In those days I found work as an entry-level bank clerk, and I spent my days among colleagues, with whom I had formed a strong bond –the way people who suffer together form a comradeship in the midst of their struggle. We were excited to see each other most mornings, but by evening, we were so pensive balancing our books and looking for missing tellers that we could not stand each other. The job offered the advantage of a steady income, but it was not without the drudgery of standing all day, from 7 a.m. to 7 p.m. It was a job founded on capitalism: whatever profit we made was enjoyed by the higher powers which we did not see. But we showed up every day regardless. Most days we were grateful for work, other days we were full of angst and regret. I and the other junior clerks talked of resigning and finding work elsewhere, but we never found the courage to do so. We had unemployed friends who wished to be in our place, and their envy and longing made us hold on tighter to this job that no longer met our needs.
But my evenings were not entirely hopeless. Even if I was frazzled and spent, I knew in whose company I would find my recovery. If he and I had planned a rendezvous, those last few minutes to the close of work would have me looking at the time, willing it to tick faster, urging my colleagues to hurry up –it was against company policy to leave anyone behind. Such evenings, anticipation made me a tethered canine whimpering for release, a tied horse neighing for the fields. I could not wait to be with my man.

5

“Should I read to you?” he would ask. He picked up Julius Caesar, dramatising as he read. Before then I had never paid heed to Shakespeare, even though I claimed to be a writer. Shakespeare’s King James language gave me a headache. Why read him when I could read Achebe and Ekwensi, writers who blended the English language till it sounded like my mother tongue? But it was he, my sturdy man, who let me in on the lyrical beauty of Shakespeare’s works. It could be raining heavily, or maybe a slight evening drizzle— my zinc roof exaggerated the sounds of each, making it hard to tell whether it was rain or drizzle–, and yet he would read to me.
That was not the first time someone read to me.
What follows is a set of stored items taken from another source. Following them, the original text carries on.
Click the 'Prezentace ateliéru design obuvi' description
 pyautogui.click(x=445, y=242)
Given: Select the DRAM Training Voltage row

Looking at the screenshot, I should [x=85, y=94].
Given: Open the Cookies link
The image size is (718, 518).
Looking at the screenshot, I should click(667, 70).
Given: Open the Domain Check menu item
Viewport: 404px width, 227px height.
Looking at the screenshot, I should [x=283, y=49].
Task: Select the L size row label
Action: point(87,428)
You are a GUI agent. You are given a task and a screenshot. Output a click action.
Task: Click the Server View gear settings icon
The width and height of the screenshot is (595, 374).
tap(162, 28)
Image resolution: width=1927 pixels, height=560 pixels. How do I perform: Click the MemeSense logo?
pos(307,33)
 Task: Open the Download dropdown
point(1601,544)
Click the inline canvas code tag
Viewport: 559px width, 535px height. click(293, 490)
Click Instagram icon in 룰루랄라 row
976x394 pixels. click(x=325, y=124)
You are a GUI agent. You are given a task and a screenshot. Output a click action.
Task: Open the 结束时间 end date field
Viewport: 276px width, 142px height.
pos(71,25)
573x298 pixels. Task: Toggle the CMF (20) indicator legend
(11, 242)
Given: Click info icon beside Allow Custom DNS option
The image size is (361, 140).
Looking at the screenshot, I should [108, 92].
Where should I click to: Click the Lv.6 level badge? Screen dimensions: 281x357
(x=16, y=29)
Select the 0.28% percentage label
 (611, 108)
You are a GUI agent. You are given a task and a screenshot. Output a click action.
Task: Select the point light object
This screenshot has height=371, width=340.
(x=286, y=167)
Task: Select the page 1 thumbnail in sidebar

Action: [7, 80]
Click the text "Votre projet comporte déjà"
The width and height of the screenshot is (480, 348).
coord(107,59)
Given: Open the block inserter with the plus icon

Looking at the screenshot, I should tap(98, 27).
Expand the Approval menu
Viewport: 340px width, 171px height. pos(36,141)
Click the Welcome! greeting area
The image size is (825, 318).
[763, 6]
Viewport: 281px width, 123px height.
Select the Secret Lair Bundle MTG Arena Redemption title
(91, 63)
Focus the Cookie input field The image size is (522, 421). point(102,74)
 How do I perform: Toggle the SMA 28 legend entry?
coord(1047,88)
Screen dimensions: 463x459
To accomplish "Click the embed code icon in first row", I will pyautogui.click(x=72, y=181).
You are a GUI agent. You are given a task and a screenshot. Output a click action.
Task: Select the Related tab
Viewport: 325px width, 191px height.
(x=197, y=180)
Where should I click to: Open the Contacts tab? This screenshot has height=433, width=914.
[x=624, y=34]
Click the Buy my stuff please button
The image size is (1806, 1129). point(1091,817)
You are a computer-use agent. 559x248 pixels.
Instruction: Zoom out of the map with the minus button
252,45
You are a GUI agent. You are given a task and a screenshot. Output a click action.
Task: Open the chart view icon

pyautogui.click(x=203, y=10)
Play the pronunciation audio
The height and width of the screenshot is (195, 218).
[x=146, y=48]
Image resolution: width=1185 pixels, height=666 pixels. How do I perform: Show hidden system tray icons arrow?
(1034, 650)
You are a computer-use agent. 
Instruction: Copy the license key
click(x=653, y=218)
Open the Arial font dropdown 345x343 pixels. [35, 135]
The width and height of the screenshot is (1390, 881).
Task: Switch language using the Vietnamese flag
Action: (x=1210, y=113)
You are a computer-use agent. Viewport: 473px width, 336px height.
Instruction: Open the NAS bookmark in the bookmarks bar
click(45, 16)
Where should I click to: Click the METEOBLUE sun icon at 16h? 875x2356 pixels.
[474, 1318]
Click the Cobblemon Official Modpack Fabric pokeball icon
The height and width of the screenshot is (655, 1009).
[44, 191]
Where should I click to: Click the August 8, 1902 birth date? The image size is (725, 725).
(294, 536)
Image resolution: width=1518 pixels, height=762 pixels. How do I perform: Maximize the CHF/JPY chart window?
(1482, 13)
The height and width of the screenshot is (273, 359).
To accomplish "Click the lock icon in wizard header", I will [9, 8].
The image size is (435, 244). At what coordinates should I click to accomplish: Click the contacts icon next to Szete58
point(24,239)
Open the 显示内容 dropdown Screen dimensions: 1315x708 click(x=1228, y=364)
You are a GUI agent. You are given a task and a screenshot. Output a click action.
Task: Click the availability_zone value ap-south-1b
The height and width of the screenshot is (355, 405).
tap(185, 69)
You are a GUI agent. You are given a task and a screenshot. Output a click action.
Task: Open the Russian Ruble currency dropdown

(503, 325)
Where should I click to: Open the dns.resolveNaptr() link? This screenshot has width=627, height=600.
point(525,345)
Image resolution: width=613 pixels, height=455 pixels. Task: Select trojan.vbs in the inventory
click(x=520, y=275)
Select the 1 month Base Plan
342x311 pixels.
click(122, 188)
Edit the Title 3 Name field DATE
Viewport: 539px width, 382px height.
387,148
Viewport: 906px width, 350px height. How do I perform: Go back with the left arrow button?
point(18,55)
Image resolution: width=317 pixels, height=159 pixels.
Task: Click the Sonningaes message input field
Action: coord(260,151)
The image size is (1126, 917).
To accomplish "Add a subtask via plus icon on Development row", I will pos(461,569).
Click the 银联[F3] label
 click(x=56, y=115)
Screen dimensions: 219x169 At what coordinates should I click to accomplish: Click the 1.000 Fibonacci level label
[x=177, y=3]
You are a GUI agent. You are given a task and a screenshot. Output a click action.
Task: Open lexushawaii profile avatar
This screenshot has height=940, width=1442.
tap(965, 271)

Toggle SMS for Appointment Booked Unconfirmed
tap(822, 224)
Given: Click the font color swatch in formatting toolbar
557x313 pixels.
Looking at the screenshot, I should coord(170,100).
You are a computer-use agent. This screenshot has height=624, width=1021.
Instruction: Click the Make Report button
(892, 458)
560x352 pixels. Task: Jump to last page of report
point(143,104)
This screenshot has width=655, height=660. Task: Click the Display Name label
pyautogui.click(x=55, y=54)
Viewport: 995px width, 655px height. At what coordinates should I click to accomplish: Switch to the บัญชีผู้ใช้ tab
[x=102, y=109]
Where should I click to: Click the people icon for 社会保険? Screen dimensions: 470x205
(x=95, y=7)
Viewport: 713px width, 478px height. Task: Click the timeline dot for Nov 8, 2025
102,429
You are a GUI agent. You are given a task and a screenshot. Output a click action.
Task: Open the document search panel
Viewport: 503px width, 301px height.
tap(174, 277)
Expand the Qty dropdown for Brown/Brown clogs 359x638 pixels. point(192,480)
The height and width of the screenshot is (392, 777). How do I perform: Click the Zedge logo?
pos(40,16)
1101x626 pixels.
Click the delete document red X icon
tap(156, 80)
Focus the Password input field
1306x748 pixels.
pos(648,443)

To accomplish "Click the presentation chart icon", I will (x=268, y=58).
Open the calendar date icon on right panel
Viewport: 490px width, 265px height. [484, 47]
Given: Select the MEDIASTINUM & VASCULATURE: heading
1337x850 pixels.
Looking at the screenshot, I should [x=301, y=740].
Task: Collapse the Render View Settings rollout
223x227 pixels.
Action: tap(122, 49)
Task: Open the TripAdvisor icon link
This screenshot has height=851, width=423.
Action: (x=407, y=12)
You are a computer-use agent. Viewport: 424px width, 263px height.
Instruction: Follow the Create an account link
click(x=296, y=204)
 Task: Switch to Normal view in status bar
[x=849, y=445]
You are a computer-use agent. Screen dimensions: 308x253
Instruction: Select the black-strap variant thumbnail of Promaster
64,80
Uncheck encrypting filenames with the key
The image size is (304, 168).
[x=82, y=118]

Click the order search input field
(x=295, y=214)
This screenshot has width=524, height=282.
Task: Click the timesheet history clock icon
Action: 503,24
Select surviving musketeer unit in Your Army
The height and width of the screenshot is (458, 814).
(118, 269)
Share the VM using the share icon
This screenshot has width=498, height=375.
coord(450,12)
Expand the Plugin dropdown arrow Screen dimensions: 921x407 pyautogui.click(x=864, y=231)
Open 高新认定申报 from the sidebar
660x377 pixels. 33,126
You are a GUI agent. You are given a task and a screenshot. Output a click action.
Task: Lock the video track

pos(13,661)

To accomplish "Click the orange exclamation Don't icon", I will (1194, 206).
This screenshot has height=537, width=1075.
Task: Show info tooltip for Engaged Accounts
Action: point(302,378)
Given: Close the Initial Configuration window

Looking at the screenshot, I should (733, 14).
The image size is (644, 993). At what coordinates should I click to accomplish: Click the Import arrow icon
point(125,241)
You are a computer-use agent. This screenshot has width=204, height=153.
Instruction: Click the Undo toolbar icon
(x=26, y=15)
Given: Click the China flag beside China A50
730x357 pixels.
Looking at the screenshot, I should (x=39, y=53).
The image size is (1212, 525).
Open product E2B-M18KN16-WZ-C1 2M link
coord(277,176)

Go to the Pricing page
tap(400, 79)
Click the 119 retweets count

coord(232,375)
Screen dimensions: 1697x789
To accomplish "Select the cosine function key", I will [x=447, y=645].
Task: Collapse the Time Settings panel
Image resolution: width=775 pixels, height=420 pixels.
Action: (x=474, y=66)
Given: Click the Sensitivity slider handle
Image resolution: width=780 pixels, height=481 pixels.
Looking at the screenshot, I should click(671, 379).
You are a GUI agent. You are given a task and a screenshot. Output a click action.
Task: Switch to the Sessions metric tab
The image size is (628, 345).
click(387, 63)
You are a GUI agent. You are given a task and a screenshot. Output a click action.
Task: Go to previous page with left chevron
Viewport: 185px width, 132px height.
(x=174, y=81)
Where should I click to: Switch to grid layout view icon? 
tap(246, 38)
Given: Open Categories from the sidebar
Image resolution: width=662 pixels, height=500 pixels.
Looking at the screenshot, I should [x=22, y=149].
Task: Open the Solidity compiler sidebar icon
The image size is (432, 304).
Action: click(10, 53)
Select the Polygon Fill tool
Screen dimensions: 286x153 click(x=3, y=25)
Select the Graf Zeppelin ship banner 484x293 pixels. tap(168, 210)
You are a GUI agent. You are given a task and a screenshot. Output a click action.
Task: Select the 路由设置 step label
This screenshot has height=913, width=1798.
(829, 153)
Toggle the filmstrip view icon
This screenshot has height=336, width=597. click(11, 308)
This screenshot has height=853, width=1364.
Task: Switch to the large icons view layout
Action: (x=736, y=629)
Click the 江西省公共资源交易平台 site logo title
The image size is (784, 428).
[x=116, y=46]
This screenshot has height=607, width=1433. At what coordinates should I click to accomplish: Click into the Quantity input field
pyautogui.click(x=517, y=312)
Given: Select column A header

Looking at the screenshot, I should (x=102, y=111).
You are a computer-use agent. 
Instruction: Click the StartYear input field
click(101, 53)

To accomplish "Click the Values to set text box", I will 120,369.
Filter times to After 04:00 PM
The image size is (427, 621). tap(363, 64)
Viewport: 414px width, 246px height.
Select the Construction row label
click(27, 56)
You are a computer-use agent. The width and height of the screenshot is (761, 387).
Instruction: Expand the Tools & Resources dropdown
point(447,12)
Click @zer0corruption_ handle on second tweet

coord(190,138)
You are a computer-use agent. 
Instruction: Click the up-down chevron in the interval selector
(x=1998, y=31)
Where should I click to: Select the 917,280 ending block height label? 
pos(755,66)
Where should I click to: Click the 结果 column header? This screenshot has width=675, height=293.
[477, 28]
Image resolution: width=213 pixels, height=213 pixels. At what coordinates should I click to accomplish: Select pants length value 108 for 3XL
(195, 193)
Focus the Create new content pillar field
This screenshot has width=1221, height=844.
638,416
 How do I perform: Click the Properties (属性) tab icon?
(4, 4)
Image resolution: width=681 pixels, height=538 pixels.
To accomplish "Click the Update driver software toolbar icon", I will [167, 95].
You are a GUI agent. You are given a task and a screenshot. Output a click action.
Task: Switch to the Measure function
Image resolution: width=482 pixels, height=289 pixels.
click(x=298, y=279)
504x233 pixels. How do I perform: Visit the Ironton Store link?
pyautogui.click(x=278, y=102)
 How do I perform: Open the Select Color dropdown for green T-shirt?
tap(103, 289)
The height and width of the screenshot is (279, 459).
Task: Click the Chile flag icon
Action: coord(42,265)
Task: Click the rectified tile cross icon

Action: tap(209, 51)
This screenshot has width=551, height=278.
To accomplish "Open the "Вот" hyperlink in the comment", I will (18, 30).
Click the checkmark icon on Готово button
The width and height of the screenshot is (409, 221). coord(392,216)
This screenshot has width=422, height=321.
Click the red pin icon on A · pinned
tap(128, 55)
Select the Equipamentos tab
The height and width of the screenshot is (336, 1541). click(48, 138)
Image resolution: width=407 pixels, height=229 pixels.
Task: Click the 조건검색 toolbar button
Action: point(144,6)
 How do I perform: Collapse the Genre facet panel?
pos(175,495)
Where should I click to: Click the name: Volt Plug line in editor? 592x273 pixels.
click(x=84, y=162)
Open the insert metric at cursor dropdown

My mother did when I was a child; she read to my siblings and me from the Ladybird Series, and she told us of how she read to her grandfather many years ago in his last days when his sight had deserted him. She was a girl then, sent to live in the village with her grandparents who she took care of. Her grandfather, a devout Christian, listened to her read the Psalms, and in listening to her voice, he prepared his soul for the bosom of the Lord.
I had come to view reading to another person as an act of affection— towards children too young to decipher text, and towards adults who had gone blind. But with my man I experienced reading as a romantic sport. When he read to me, the lilt of his voice soothed me and lulled me to sleep. His favourite lines were:

Danger knows full well that Caesar is more

dangerous than he. We are two lions litter’d

in one day and I the elder and more terrible.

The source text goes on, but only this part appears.